Well, that's almost the whole story. Sadly, Children's Book Press closed its doors during the recession. Fortunately, it eventually became an imprint of Lee & Low, a publisher with a similar vision. It's kind of wild that my book, although not the story I had originally intended to submit to Lee & Low, ended up there several years later! I am proud to call Lee & Low its new home.
What was your emotional reaction to having your book illustrated by Felicia Hoshino?
Oh, Felicia’s illustrations blew me away. She managed, at once, to capture the harsh conditions of the Japanese American internment camp AND the gentle feeling of the story. Also, she surprised and moved me by incorporating some of my grandma’s art concepts into the illustrations. My publisher played the perfect matchmaker in choosing Felicia!
What have you enjoyed about attending and participating in the Virginia Festival of the Book?
Every year I ask my husband, who often travels for work, to avoid travel during Festival week so he may deal with the house and kids! I attend as many sessions as I can manage. This is a town that already loves books, so the Festival only ramps up the buzz in the air and I feed off of that energy. I learn; meet other writers, authors, and professionals in the field; and gain inspiration that carries me forward for months. As far as my participation goes, presenting my book at the Festival was one of the most positive experiences I've had; there was such a genuine interest from the audience to learn.
What do you love about Charlottesville's writing community?
Especially in light of its small size, Charlottesville is home to lots of writers. It has a vibrant, supportive writing (and reading) community! I discovered WriterHouse a couple of years ago and have learned a good deal about the craft and business through classes and workshops. I met my fellow critique group members in a WriterHouse workshop; they are my go-to for manuscript feedback, support, and lots of laughs.

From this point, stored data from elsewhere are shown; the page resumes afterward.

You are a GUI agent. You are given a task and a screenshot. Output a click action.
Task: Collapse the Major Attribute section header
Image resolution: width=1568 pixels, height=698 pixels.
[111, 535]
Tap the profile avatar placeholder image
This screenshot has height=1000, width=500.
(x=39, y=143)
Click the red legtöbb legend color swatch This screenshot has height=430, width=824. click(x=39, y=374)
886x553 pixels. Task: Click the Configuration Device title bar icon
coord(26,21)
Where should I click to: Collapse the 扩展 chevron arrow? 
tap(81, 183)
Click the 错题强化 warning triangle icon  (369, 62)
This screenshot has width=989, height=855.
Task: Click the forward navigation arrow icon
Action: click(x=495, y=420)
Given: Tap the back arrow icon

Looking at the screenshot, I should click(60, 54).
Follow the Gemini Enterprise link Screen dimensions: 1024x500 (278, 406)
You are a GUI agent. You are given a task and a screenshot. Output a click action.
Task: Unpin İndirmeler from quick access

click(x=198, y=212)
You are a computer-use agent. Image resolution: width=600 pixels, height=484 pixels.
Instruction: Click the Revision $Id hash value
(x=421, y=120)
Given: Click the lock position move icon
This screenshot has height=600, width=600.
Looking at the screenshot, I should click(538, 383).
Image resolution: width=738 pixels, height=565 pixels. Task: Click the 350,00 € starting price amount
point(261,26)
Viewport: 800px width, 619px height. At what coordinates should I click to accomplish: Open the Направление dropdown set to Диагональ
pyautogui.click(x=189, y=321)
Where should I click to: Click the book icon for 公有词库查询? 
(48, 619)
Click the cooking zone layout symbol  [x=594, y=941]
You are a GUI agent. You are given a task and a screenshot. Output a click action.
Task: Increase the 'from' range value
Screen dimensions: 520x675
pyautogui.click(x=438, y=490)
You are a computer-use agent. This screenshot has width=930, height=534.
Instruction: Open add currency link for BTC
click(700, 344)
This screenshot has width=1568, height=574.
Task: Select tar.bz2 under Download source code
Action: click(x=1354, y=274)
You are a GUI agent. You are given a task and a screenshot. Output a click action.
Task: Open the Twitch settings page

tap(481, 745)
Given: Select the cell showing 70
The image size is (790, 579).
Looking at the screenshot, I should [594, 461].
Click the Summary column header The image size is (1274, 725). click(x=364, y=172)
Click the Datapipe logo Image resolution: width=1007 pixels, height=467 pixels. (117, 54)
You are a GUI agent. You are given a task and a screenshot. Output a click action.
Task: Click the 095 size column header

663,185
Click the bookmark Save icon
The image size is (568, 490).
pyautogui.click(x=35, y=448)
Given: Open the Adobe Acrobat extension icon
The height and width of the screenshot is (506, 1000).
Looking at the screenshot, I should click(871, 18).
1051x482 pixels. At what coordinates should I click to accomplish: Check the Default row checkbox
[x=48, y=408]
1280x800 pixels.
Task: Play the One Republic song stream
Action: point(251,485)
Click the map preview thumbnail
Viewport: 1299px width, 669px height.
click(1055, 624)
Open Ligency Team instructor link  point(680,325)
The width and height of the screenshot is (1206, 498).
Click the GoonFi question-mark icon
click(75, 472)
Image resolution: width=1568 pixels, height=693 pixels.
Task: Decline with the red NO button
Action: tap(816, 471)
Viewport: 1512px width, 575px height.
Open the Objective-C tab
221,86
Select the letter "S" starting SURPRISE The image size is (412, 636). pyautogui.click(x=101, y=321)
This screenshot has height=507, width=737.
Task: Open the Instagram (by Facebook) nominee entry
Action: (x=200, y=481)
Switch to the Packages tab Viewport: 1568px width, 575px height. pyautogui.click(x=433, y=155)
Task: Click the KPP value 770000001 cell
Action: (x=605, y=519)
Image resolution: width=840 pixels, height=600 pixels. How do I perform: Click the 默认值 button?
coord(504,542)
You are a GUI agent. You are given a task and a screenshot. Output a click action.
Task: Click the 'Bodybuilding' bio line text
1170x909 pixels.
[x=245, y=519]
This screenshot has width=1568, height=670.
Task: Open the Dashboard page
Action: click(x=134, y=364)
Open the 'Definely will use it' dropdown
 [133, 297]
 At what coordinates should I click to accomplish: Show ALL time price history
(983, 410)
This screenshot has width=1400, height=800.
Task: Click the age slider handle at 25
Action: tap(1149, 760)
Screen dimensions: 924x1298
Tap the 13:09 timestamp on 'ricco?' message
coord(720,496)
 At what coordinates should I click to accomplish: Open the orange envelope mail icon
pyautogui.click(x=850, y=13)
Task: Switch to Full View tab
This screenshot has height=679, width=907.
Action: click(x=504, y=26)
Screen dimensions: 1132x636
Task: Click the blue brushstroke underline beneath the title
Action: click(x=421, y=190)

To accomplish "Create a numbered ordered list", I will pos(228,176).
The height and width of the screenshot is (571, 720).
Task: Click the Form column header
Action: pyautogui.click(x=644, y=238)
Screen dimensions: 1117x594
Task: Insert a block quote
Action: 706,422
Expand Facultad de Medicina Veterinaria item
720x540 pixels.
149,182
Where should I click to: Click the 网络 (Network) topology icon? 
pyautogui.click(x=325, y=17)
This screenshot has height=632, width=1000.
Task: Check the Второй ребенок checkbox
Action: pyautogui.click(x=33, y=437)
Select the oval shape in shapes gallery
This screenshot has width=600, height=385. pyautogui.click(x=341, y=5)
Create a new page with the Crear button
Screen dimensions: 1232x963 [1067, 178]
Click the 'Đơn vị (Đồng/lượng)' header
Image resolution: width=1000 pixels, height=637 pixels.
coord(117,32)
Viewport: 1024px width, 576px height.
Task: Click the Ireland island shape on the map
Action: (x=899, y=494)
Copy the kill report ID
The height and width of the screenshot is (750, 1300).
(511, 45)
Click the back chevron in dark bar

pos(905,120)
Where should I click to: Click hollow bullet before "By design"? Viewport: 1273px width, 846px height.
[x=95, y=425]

What projects are you working on now?
I'm working on several picture book manuscripts, ranging from a biography of an Asian American politician to humorous stories about growing up. I'm also prepping to launch my author website and blog.
Amy Lee-Tai is a mom to two girls and two cats, and is a former reading specialist to elementary and middle school students. She authored A Place Where Sunflowers Grow, illustrated by Felicia Hoshino (Children’s Book Press, an imprint of Lee & Low, 2006). It is a historical fiction picture book about the Japanese American internment and won the Jane Addams Children's Book Award for Younger Children in 2007. When not reading and writing, Amy loves to take walks, eat dark chocolate, drink strong coffee, and connect with family and friends (although she hasn't yet tried doing all those things at once).